>>>>

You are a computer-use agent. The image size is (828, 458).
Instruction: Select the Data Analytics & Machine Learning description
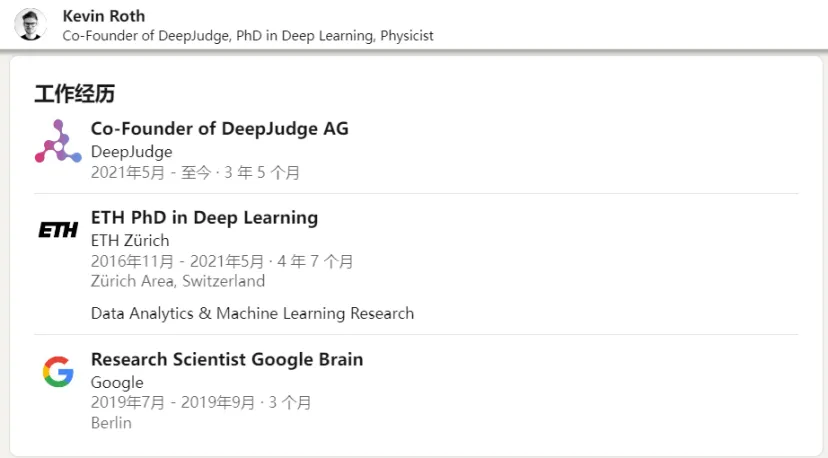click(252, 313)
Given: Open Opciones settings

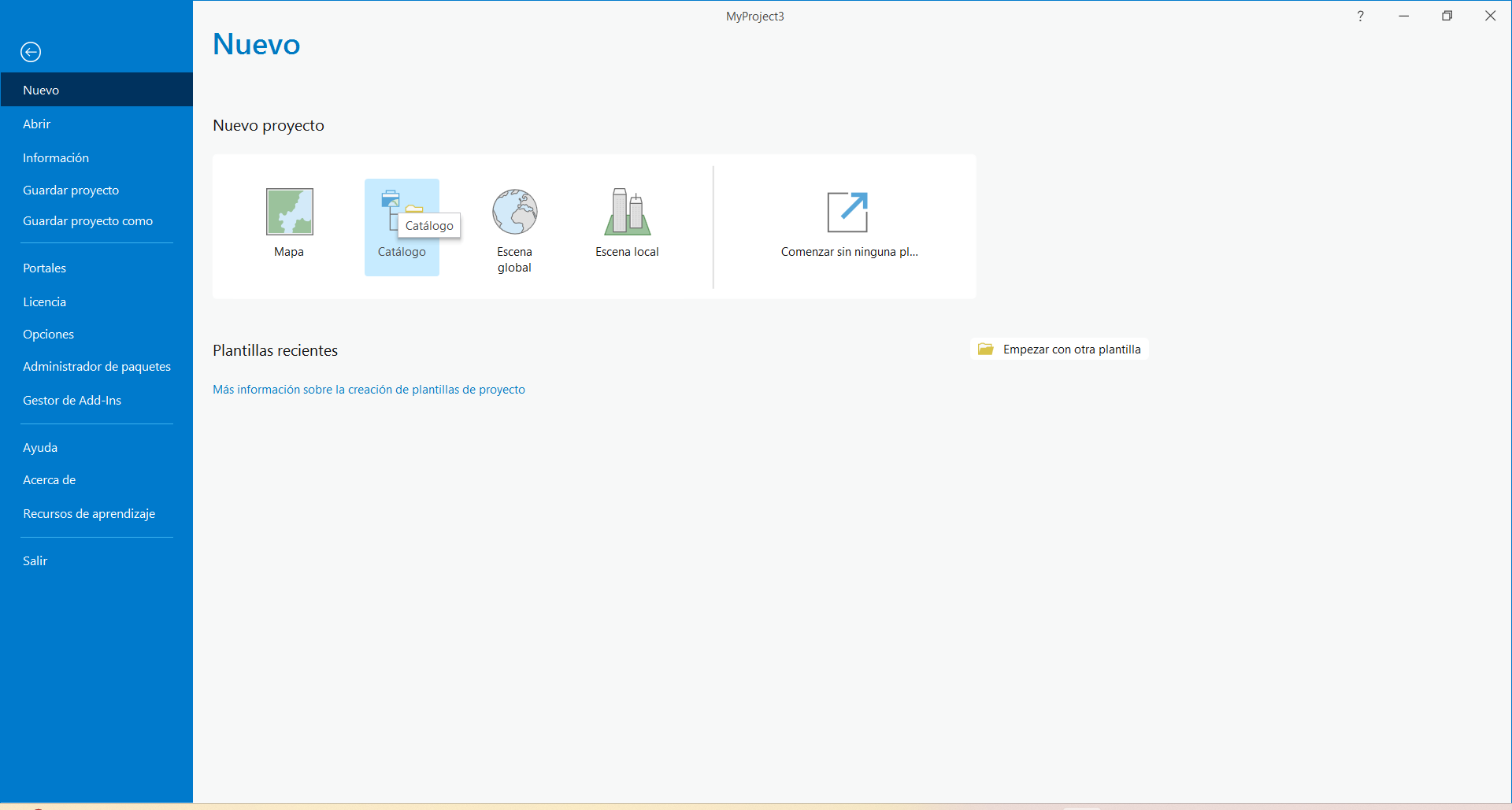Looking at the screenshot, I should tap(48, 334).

<<<<
>>>>

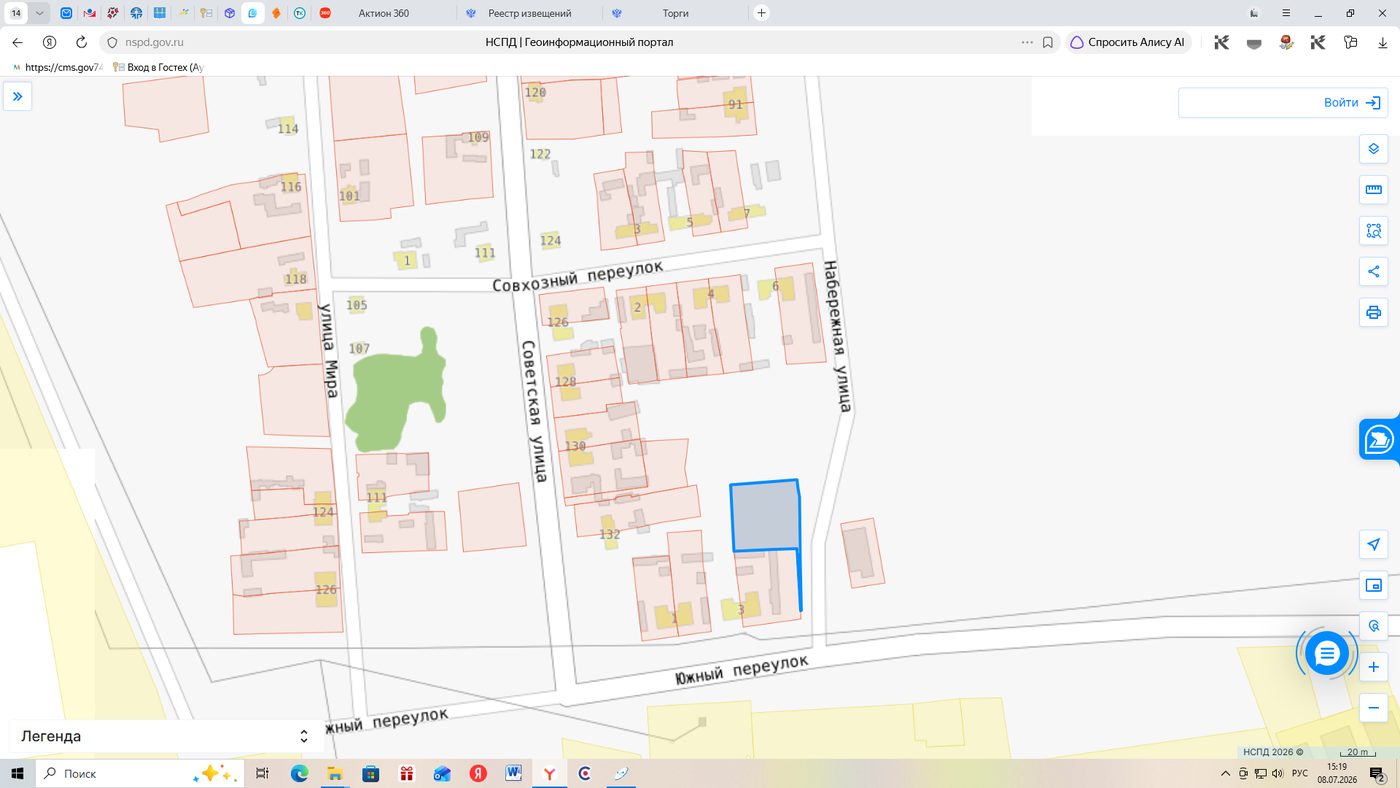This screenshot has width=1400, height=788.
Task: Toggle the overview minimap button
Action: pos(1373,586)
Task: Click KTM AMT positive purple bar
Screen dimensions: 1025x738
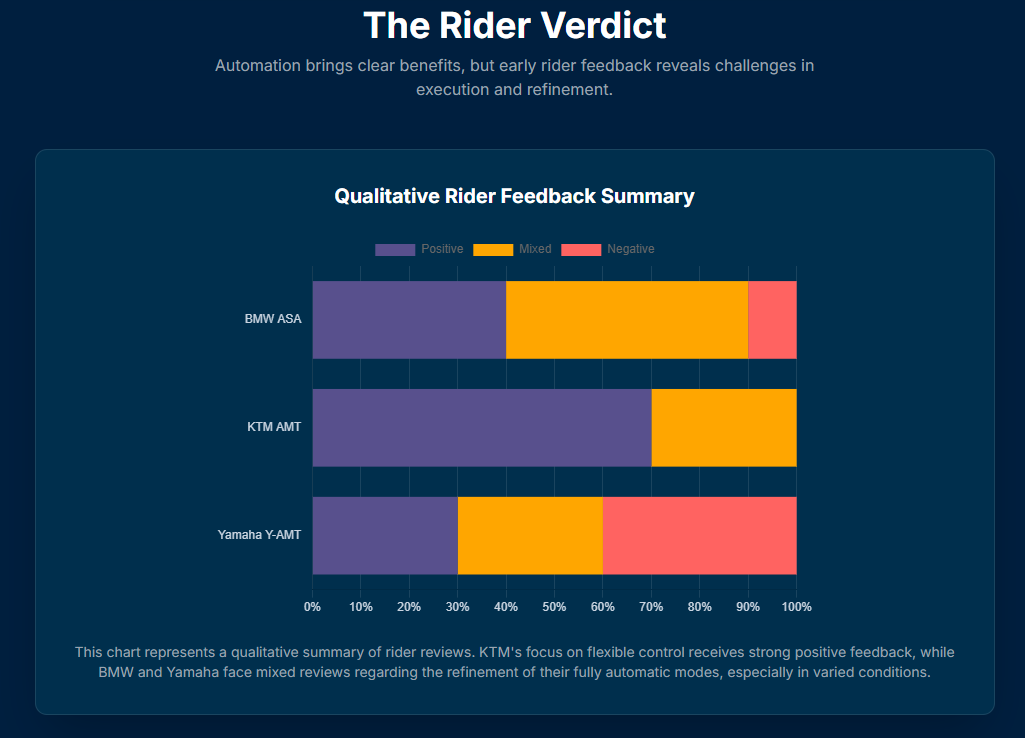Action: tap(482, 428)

<<<<
>>>>

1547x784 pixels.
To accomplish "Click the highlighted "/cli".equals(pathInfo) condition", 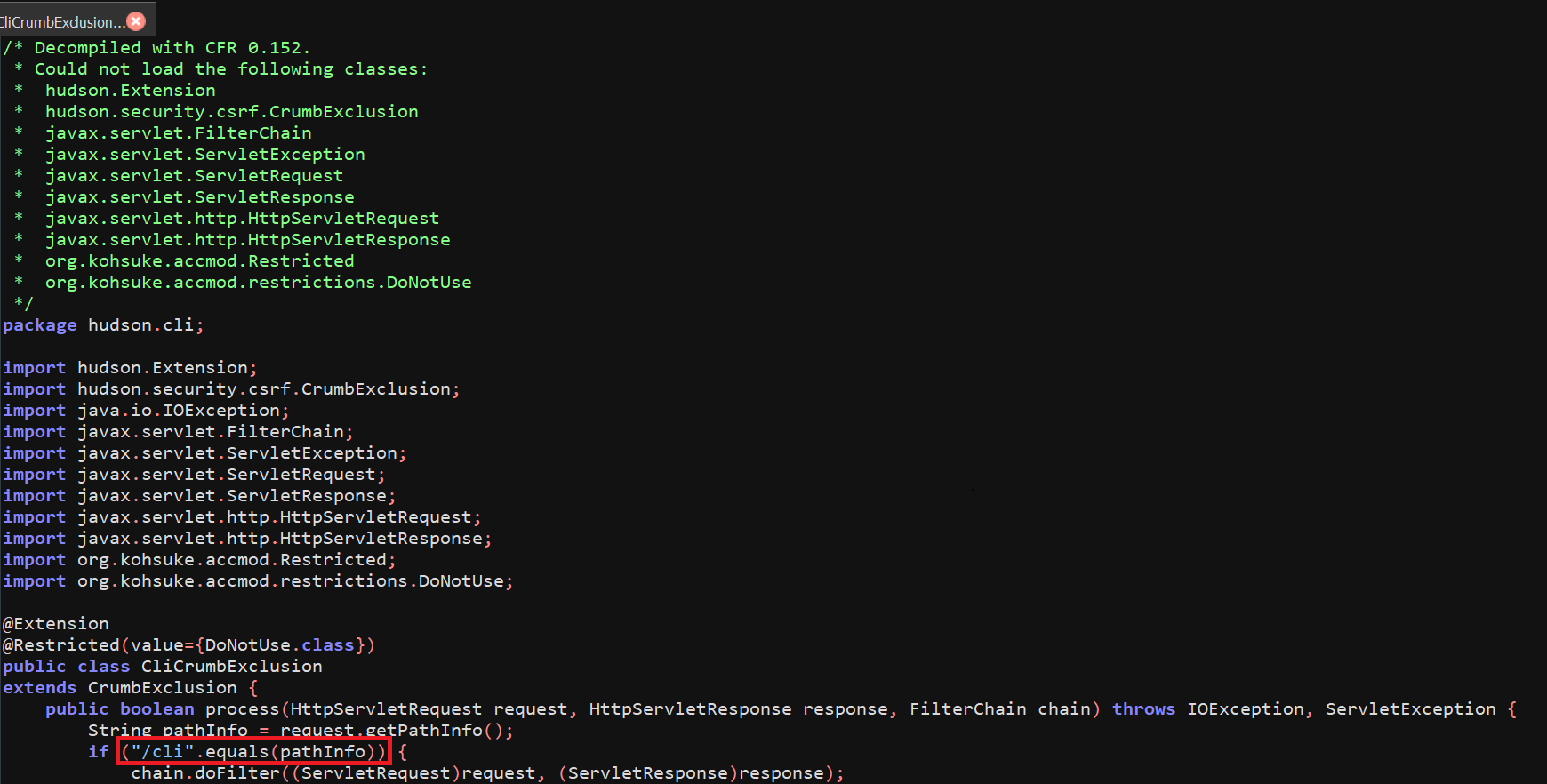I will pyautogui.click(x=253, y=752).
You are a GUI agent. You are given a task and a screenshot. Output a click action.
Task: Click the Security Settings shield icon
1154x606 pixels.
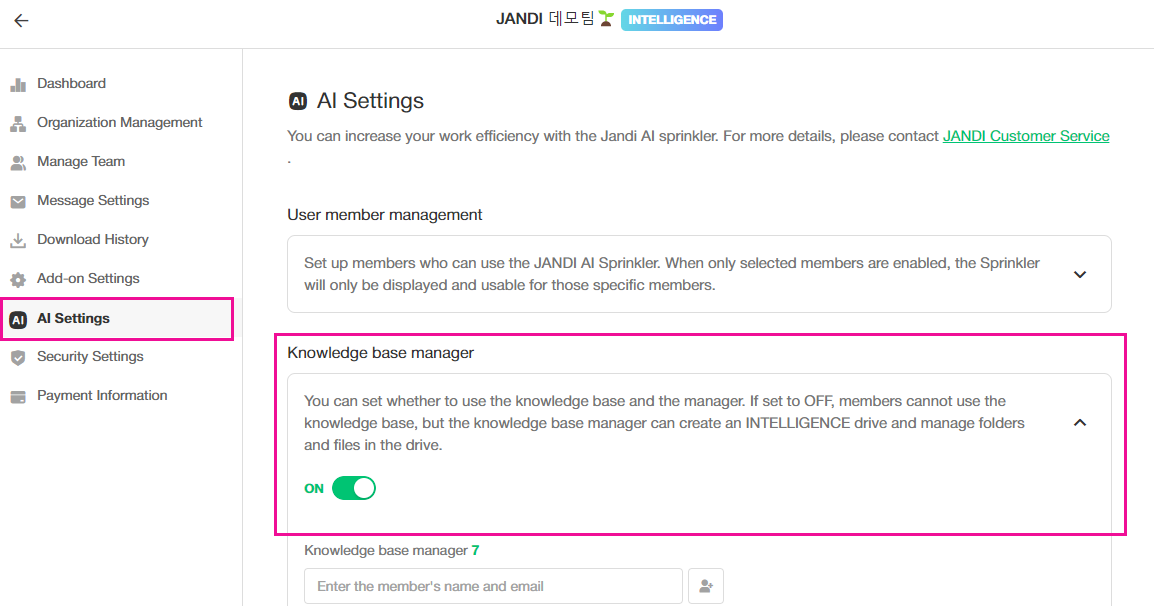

<<<<

_Exercise_
Give again, word for word, every line of the listing above from the one with "You are a GUI" to the one with "1154x606 pixels.", both inclusive, and nothing beyond them.

_Solution to the problem_
You are a GUI agent. You are given a task and a screenshot. Output a click action.
Task: Click the Security Settings shield icon
1154x606 pixels.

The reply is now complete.